Esta unidad de seguridad compacta y autónoma supervisa el espacio donde vives para detectar tanto riesgos de incendio transmitidos por el aire como fugas invisibles de monóxido de carbono. Funciona completamente con tres pilas AA estándar, elimina la necesidad de cableado eléctrico y ofrece una supervisión atmosférica continua.
Especificaciones principales
- La tecnología de sensores unificada identifica el humo particulado y la concentración de gases tóxicos en un único dispositivo.
- Su superficie de montaje minimalista mide exactamente 10 por 4 centímetros, lo que permite colocarla discretamente en pasillos, dormitorios o cuartos de servicio.
- La advertencia acústica de 85 decibelios atraviesa el ruido ambiental cuando se activa desde una distancia de un metro.
- La pantalla numérica de cuatro posiciones se actualiza continuamente para mostrar la concentración de monóxido de carbono en tiempo real.
- La iluminación de estado sigue un protocolo claro: una luz verde fija indica una supervisión normal, mientras que un parpadeo rojo rápido se sincroniza con las alertas de peligro activas.
- Los diagnósticos integrados emiten un pitido cada treinta segundos junto con una lectura Lb cuando se agota el voltaje de las pilas, y muestran una advertencia Err si falla el circuito interno.
- La gestión de energía prioriza la autonomía: consume aproximadamente 0,3 milivatios durante el funcionamiento inactivo, mantiene el consumo en espera por debajo de 50 microamperios y limita el consumo máximo a menos de 50 miliamperios durante las alarmas.
- La interfaz con botón exclusivo simplifica las comprobaciones rutinarias y permite borrar manualmente las advertencias residuales una vez despejada la exposición.
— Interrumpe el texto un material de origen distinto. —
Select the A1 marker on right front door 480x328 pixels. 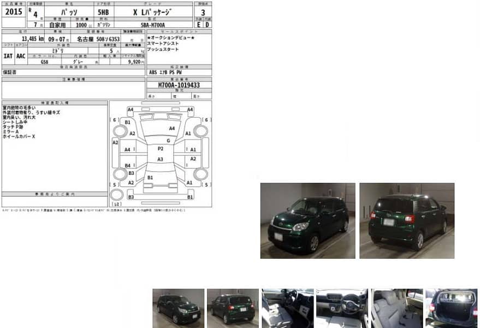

Comportamiento de respuesta y mantenimiento
La velocidad de activación de la advertencia aumenta directamente con la toxicidad ambiental. A cincuenta partes por millón, la matriz de sensores necesita aproximadamente entre sesenta y noventa minutos para activar la alerta. Ese umbral se reduce a entre diez y cuarenta minutos cuando las mediciones alcanzan cien partes por millón, y se obtiene la máxima capacidad de respuesta en un plazo de tres minutos si las concentraciones suben a trescientas partes por millón. Durante los ciclos cotidianos, el indicador de estado parpadea suavemente una vez cada medio minuto. Una vez confirmada la presencia de gas, el pulso visual pasa a un ritmo sincronizado con la señal audible: cuatro tonos breves seguidos de un periodo de silencio de cinco segundos, que se repite indefinidamente hasta que una ventilación adecuada reduzca las lecturas o el control manual devuelva el circuito al modo de espera.
Programa comprobaciones periódicas del sistema mediante el interruptor de control integrado para confirmar la capacidad de respuesta del sensor y cambia las pilas inmediatamente cuando aparezca el aviso de bajo voltaje. El sencillo montaje del soporte y la interfaz despejada facilitan la gestión continua de la seguridad residencial.